Can $(\Bbb Z[x], +)$ be isomorphic to $(\Bbb Q, +)$ as groups?
My attempt $:$ We know that $(\Bbb Z[x], +)$ is isomorphic to $(\Bbb Q_{\gt 0}, \cdot)$ as groups. Now if there exists a group isomorphism between $(\Bbb Z[x], +)$ and $(\Bbb Q, +)$ then we have a group isomorphism $\varphi : (\Bbb Q, +) \longrightarrow (\Bbb Q_{\gt 0}, \cdot).$ But then there exists $a \in \Bbb Q$ such that $\varphi (a) = 2 \implies \varphi \left (\frac {a} {2} + \frac {a} {2} \right ) = 2 \implies \varphi \left (\frac {a} {2} \right )^2 = 2 \implies \varphi \left (\frac {a} {2} \right ) = \pm \sqrt {2} \notin \Bbb Q_{\gt 0},\ $ a contradiction. Hence we conclude that there does not exist any group isomorphism (in fact onto group homomorphism) between $(\Bbb Z[x], +)$ and $(\Bbb Q_{\gt 0}, \cdot).$
Am I right? Can anybody please verify my argument above?

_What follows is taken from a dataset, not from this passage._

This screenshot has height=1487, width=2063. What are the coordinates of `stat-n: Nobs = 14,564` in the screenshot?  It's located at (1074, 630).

Thanks for your time.
That's correct, but uses much more than it's needed.
For every $a\in\mathbb{Q}$, there exists $b\in\mathbb{Q}$ such that $a=2b$.

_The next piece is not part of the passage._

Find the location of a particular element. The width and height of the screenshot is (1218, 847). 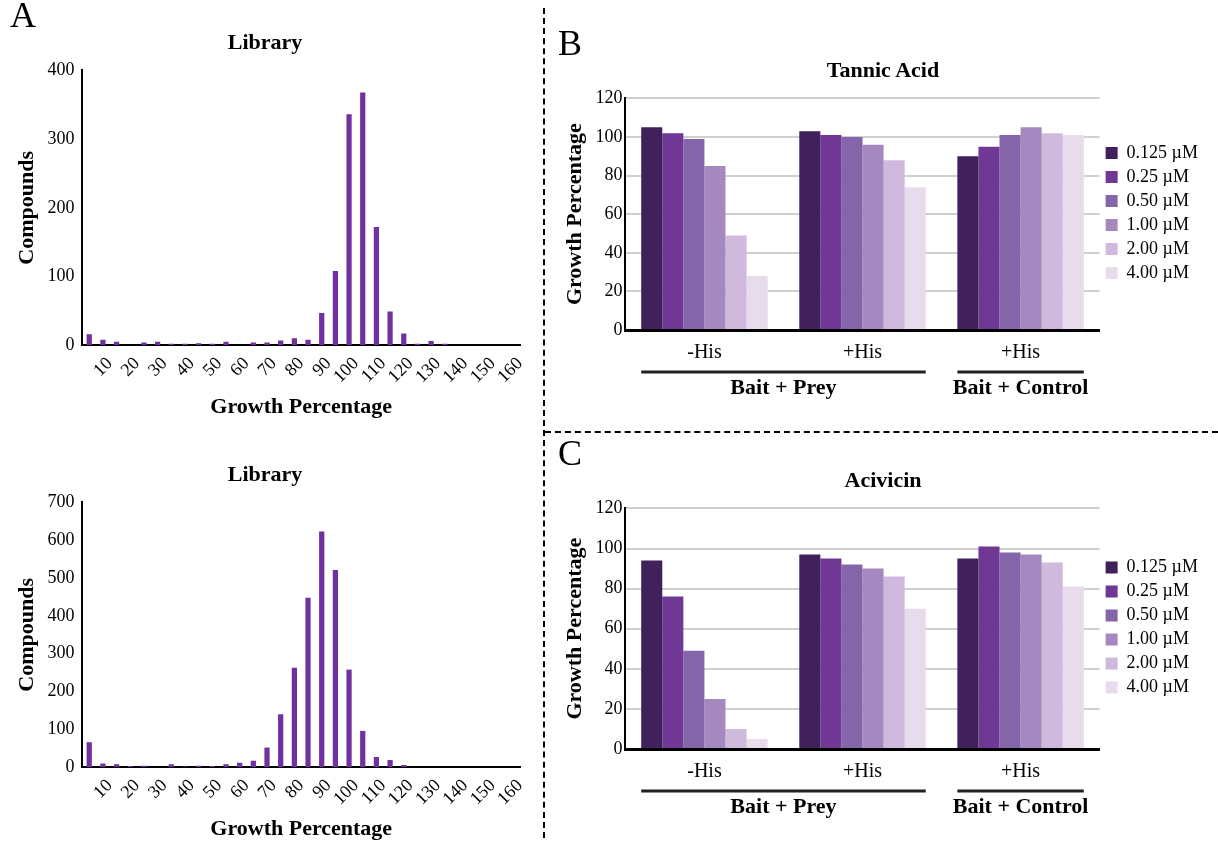

x-tick-label: 90 is located at coordinates (321, 788).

On the other hand, there is no $p(x)\in\mathbb{Z}[x]$ such that $2p(x)=1$.
This is essentially the same argument, but doesn't use the knowledge about $\mathbb{Z}[x]$ being isomorphic to $\mathbb{Q}>0$ which is not relevant.
Any abelian group that's not divisible cannot be isomorphic to $\mathbb{Q}$.